The findings, co-authored by a University of Arizona transportation planning expert and two Portland State University students, were published in August in Transportation Research Part F: Traffic Psychology and Behavior. The researchers trained six participants -- three white, three black -- and had them stand at a crosswalk in downtown Portland, Oregon. Then researchers observed 88 trials, cataloguing how many cars passed without letting the pedestrian cross and how long it took for a driver to finally stop.

"Drivers were clearly displaying behaviors consistent with implicit racial bias," study co-author Arlie Adkins said. "It was not a very large study, so we weren't sure the amount of data collected would be enough to reach statistical significance, so we were surprised to see how quickly the significance showed up."

Tara Goddard, a doctoral candidate in urban studies at Portland State and co-author of the study, said the research has broader implications even though its sample size was so small and it only took place in one city. She, Adkins and co-author Kimberly Kahn received a $30,000 grant from the National Institute for Transportation and Community to expand on the study, and are putting the finishing touches on more comprehensive research on the subject.

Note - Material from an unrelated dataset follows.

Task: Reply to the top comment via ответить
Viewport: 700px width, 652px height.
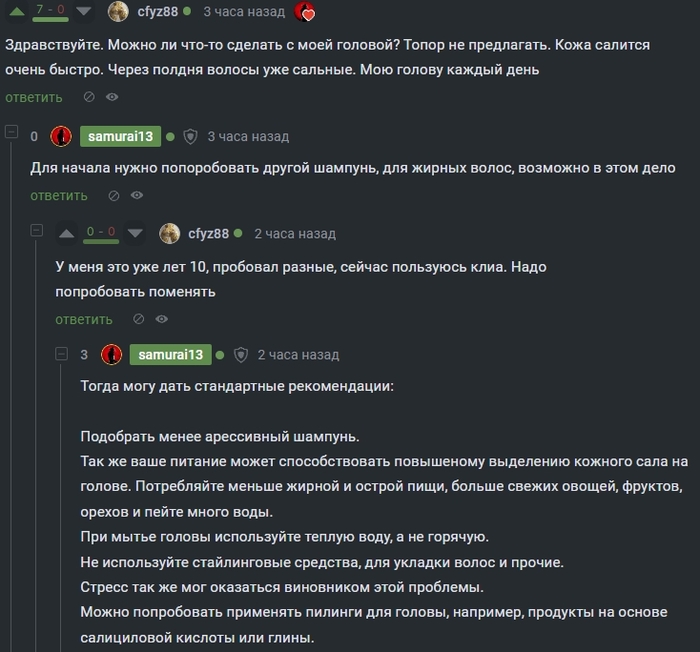Action: pyautogui.click(x=33, y=97)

The study wasn't meant to prove that drivers are "overtly racist," but that they could have implicit bias that leads to danger on the road, researchers said.

"The U.S. Centers for Disease Control and Prevention also reported that during a period that spanned 2000 to 2012, African-American and Hispanic male pedestrians were more than twice as likely than white men to die in traffic crashes," they write in the study.

Are those crashes caused by implicit bias?

"We’re not saying this is the missing link, but it's worth exploring," Goddard told The Huffington Post. "It’s likely happening at a subconscious level."